Written problem = Switch "chevron" to "arrow" in the stretch from the line containing "Viewport: 642px width, 400px height." through the end of the listing, and give those lines again with nothing else changed and the pictures left out.

* BEGIN Information supplied *

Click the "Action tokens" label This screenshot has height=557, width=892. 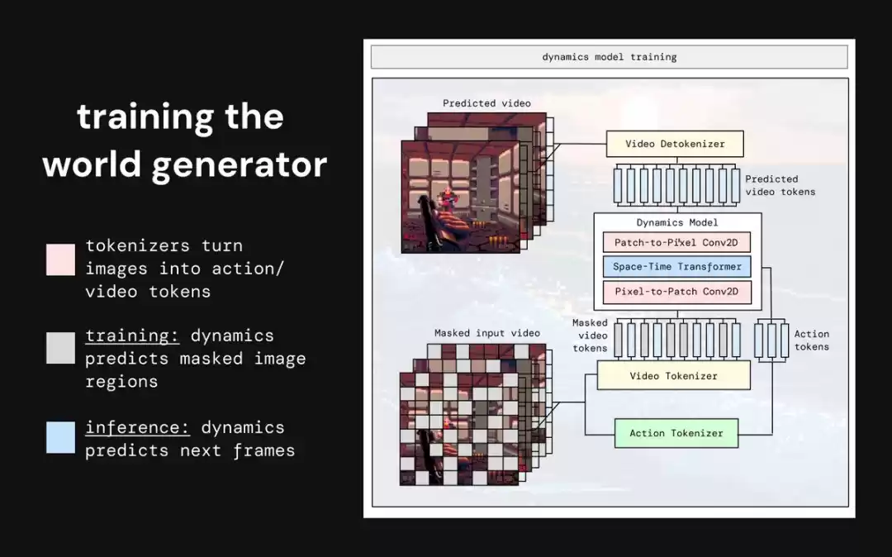[x=811, y=340]
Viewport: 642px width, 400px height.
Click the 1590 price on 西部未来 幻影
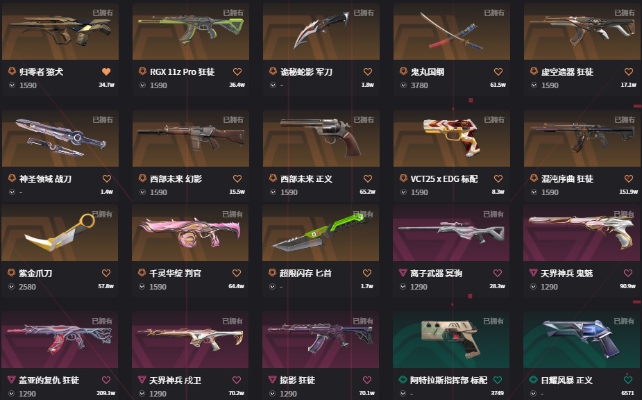click(x=158, y=192)
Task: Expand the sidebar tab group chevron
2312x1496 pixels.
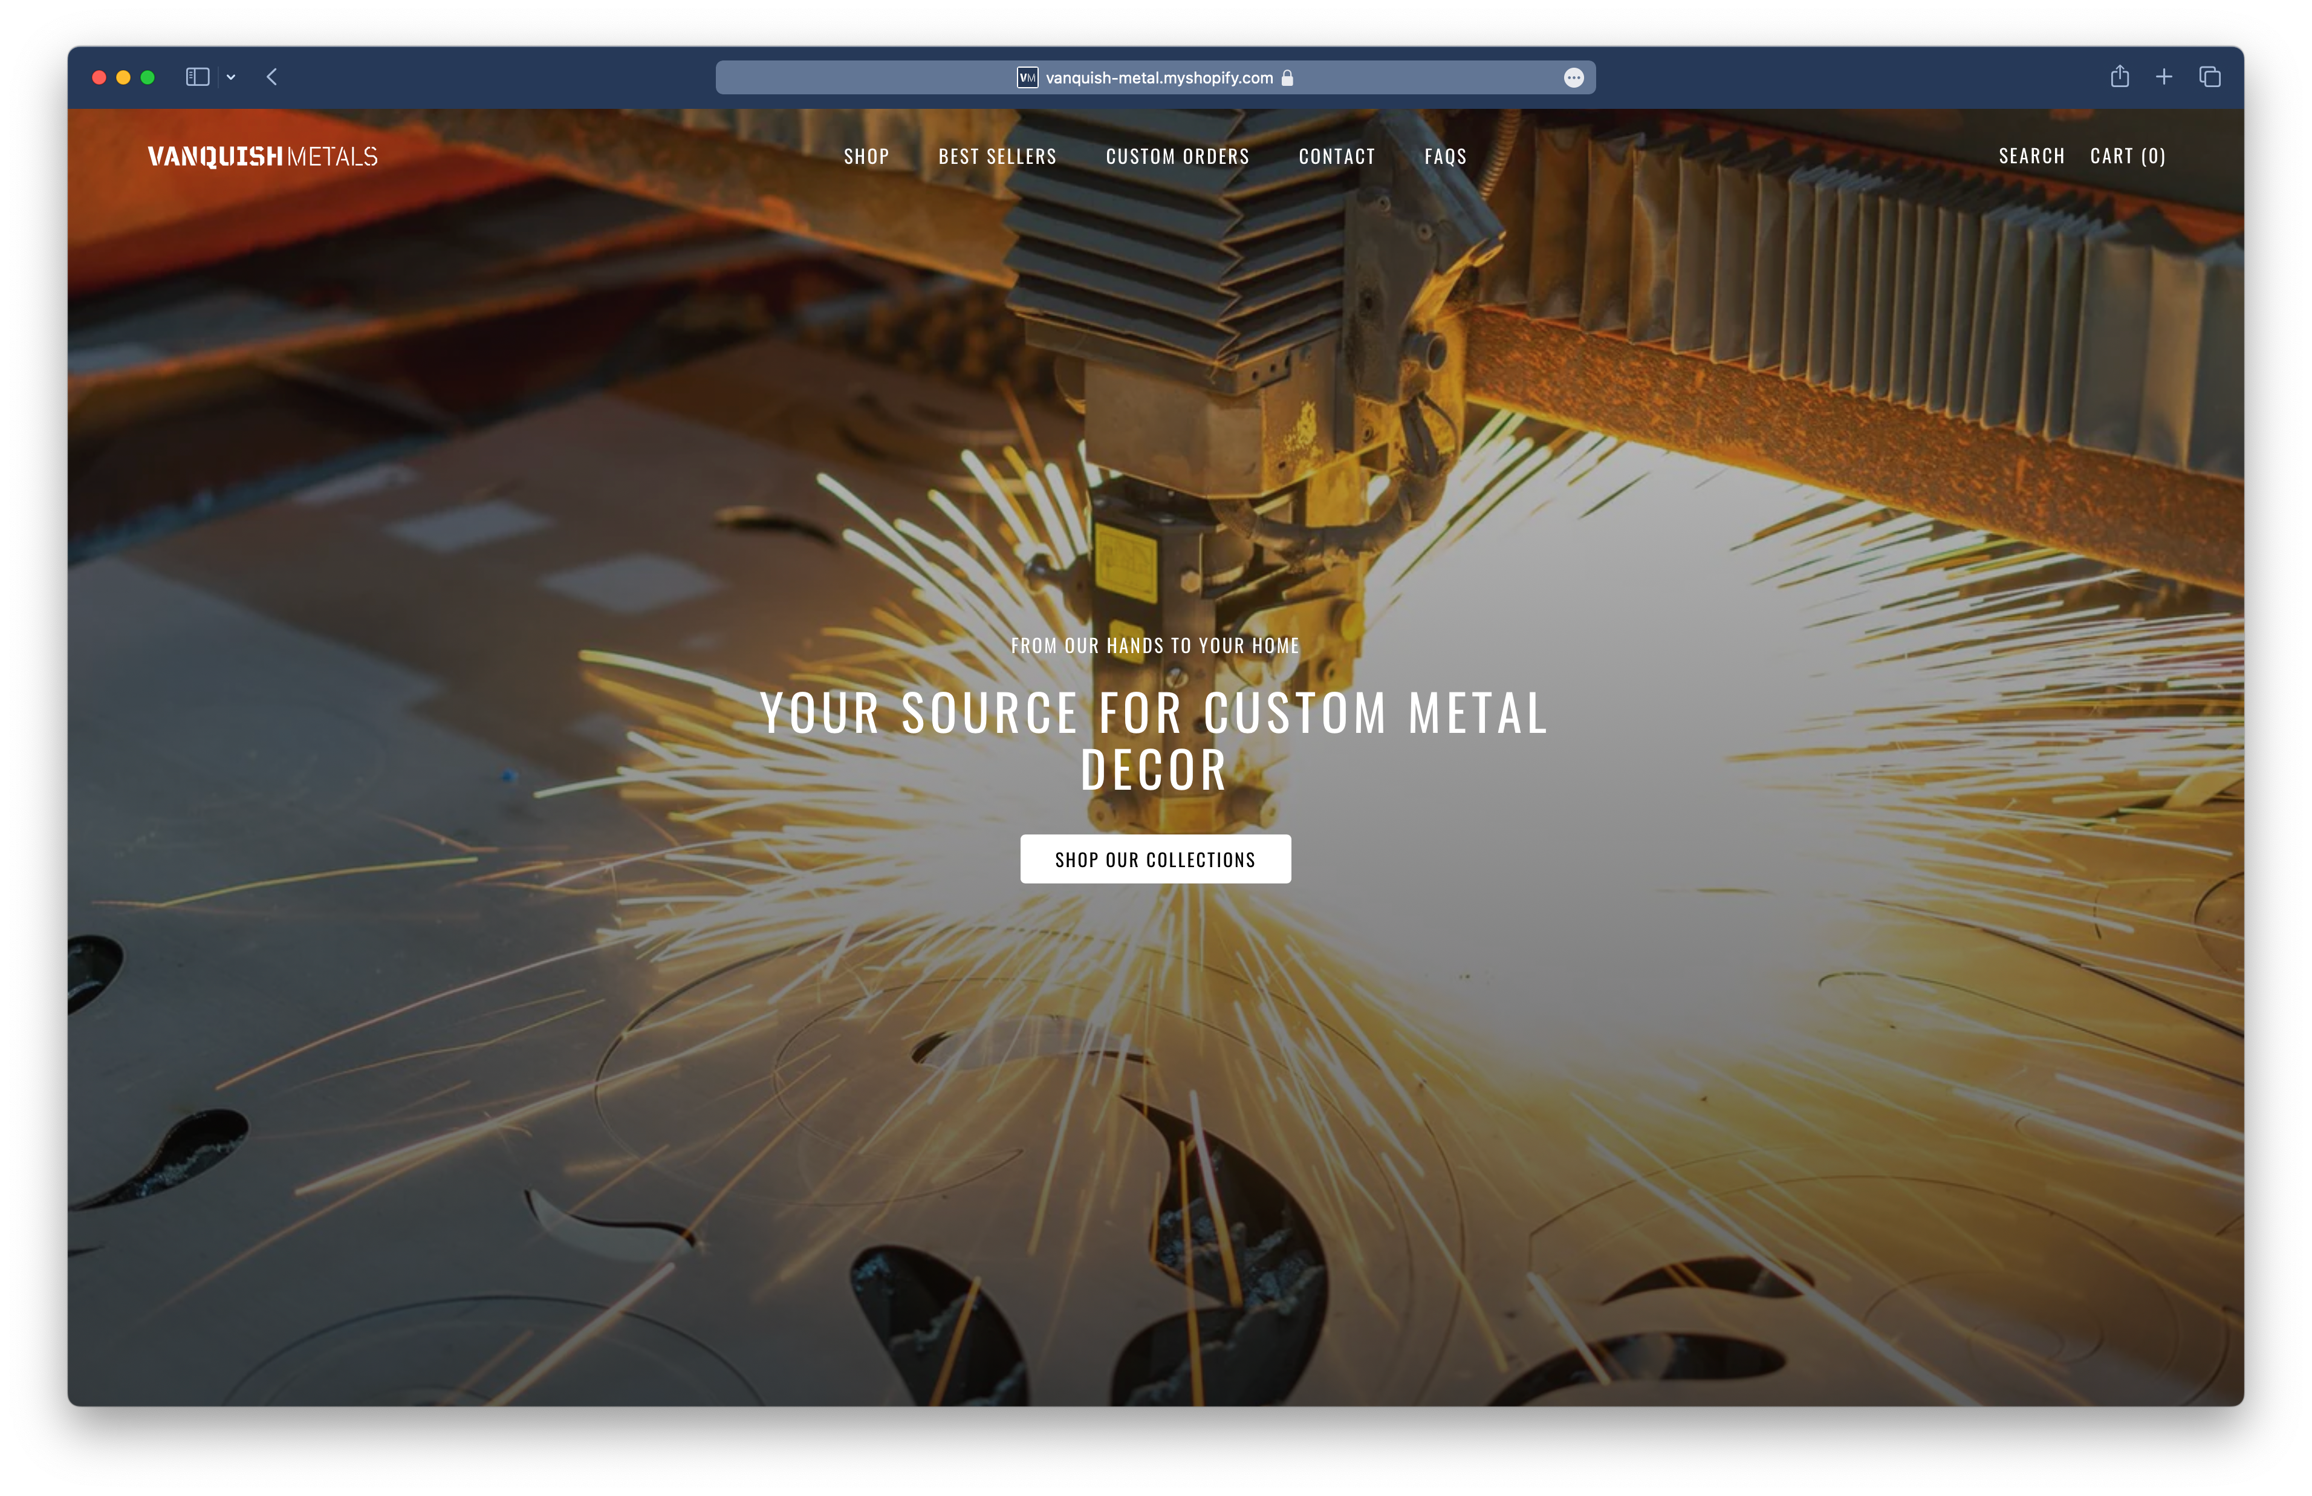Action: click(231, 77)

* END Information supplied *

The answer =
Viewport: 642px width, 400px height.
Click the 1590 price on 西部未来 幻影
click(x=158, y=192)
Task: Expand the sidebar tab group arrow
2312x1496 pixels.
Action: click(231, 77)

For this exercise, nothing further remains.